Def Jam Recordings  |  2018
7 / 10
par Ruben  |  le 3 octobre 2018

Nous sommes dans les collines de Hollywood; la propriété qui nous intéresse n’est pas un de ces manoirs où s’enferment les plus grandes stars. Ici, la villa est modeste, elle a du caractère et porte même un nom: The Tree House. Nous sommes loin de la frénésie du Santa Monica Boulevard. Le jardin est vide, et mis à part deux palmiers qui tanguent au rythme de l’air marin, on n’y décèle aucun mouvement. La piscine n’est plus utilisée depuis des semaines et quelques feuilles mortes flottent à la surface. Tout est calme. Dans la pièce la plus proche, un jeune homme accorde sa guitare et laisse échapper quelques notes. Une légère brise entre par la fenêtre entrouverte, une mouche s’engouffre dans la pièce. Rapidement, l’insecte vole au-dessus de la table de mixage et vient déranger la concentration du propriétaire des lieux. Agacé, Kevin Roosevelt écarte le perturbateur d’un geste sec et brutal, puis se replonge dans la préparation de son premier projet pour Def Jam, le mythique label qui vient de le recruter.

Bercé depuis sa tendre enfance dans la musique – son père est Keb’ Mo’, un chanteur de blues aux 4 Grammys, K. Roosevelt accorde une attention particulière à l’atmosphère qui règne autour de lui lorsqu’il compose et enregistre. Après le timide succès de son single « Do Me Now » en 2013, le chanteur/compositeur/producteur s'enferme dans sa villa hollywoodienne afin de se focaliser sur son premier LP Neon Haze, qui arrivera presque trois ans plus tard, en septembre 2016. Au fil des années, le mystérieux Tree House devient son cocon, un havre de paix dans lequel il se sent suffisamment à l’aise pour laisser parler sa créativité.

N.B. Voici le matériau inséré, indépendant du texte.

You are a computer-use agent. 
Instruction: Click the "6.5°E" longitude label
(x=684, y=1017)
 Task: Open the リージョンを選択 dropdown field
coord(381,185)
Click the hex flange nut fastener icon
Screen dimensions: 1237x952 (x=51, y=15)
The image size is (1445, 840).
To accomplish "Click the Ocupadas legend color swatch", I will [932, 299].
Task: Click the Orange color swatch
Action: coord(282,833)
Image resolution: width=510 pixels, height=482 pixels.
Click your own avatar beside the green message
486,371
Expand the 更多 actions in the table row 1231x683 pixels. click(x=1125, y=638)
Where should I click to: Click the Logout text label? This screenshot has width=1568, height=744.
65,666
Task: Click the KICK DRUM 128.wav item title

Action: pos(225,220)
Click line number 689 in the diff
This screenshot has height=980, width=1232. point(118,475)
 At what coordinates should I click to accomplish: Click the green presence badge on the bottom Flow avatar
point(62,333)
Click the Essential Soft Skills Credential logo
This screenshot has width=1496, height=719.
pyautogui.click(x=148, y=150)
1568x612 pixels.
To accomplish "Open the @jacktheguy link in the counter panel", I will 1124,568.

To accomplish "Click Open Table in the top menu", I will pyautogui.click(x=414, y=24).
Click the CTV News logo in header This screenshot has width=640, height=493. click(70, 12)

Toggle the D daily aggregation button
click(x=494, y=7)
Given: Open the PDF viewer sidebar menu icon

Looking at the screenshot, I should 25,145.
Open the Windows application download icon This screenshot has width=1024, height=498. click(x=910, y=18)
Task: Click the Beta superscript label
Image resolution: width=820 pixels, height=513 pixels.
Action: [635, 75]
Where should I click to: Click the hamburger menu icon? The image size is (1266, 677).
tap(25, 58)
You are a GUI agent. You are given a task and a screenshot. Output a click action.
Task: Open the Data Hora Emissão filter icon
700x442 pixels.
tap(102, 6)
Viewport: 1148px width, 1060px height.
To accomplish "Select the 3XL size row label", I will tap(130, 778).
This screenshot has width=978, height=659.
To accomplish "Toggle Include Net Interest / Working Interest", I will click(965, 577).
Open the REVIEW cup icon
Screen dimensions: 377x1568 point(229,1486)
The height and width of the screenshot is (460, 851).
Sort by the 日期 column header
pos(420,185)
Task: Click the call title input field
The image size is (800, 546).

Cependant, malgré cette éthique de travail irréprochable, Neon Haze passera inaperçu et, après plusieurs années passées chez Interscope Records à atteindre en vain que le succès commercial ne vienne justifier toutes ces heures penchées au-dessus d’une console de mixage, le chanteur de 30 ans décide de sonner chez les voisins pour tenter de relancer sa carrière qui, soyons honnête, tarde à décoller.

Premier point positif de ce nouveau projet chez Def Jam Recordings: sa durée. Sous l’impulsion de Kanye West, l’industrie est indéniablement poussée vers des formats plus compacts, et K. Roosevelt coche ici la bonne case avec un EP de 8 titres. Deuxième nouvelle réjouissante: l’hétérogénéité des différentes couches instrumentales. En effet, K. Roosevelt flirte avec la pop psychédélique de Tame Impala, le R&B expérimental de Frank Ocean, le groove de Dâm-Funk ou encore la neo-soul d’Anderson .Paak. Etrangement, le californien parvient à réunir tous ces éléments dans une poignée de pistes énergiques dont le point culminant est probablement le single « Blinding My Vision ». En parallèle, on ne peut que savourer ces lignes de basses baignées par le soleil californien (on pense à Steve Lacy ou encore Xavier Omär) qui densifient le tout et apportent une cohérence essentielle à l’appréciation globale du projet.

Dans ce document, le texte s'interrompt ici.